In 400 Days it’s a private organisation, not NASA, and four wannabe astronauts are entombed in an underground, mock-spaceship facility in the middle of the desert to pretend they’ve embarked on a long mission to another planet (no prizes for guessing how long). They’re warned that all kinds of bad, simulated space shit will happen and they have to cope. If successful, at the end of the four hundred days maybe NASA will give them a job… or something.
The first fly in the film’s ointment appears when we meet our intrepid crew. Even in a privatised venture you’d expect that any participants would have met some extremely stringent entry qualifications. Obviously, NASA will never send just any fucking idiot into space. However, the company behind the 400 Days project apparently believes that NASA will send not only one, but four fucking idiots to Mars and beyond — the crew in this movie.
The captain of the “ship” rolls up on Day One with a crippling hangover, because his girlfriend dumped him. This makes perfect sense.
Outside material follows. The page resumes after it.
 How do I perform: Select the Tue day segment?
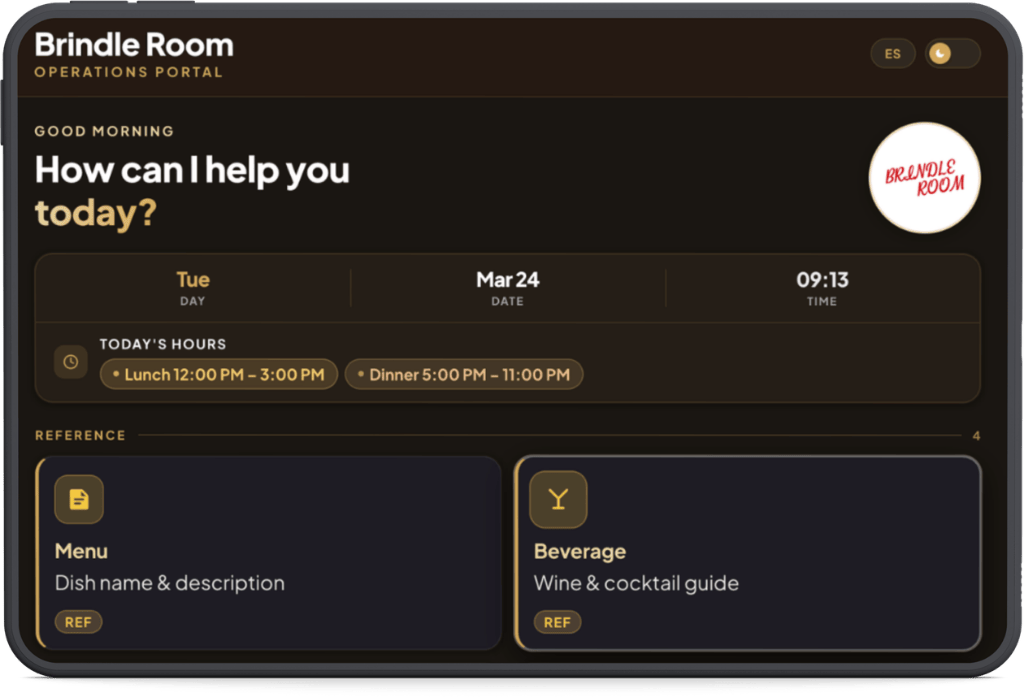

Neil Armstrong was probably on the piss for weeks before landing on the moon. Our second crewman can’t take anything seriously — great criterion for taking part in any in-depth simulation. Crewman Three is a weedy, psychotic wreck before he even goes down the ladder. The fourth member of the team is, of course, a cute attractive girl who doubles as the crew’s doctor and psychologist.
Awesome idea, let’s lock three fucked-up, horny fools underground with a stunning girl who’s going to be giving them regular prostate examinations. What could possibly go wrong? In fact, what she does give them is scheduled injections of stuff they didn’t agree to — and, lo and behold, all kinds of hallucinogenic, scary shit starts to happen (I use the term scary under advisement) including unseen monsters banging on the hull and knocking on the door. The team also loses all contact with so-called Mission Control, but nobody’s willing to pop the hatch and check if Occupation Health and Safety has closed the whole thing down, because that would rate a fail if they’re wrong, get it? No job at NASA for you, arsehole.
So the big question is — are the hallucinations, the terrifying noises, the lack of contact and truly appalling fucking plot all part of the simulation… or has something real gone wrong?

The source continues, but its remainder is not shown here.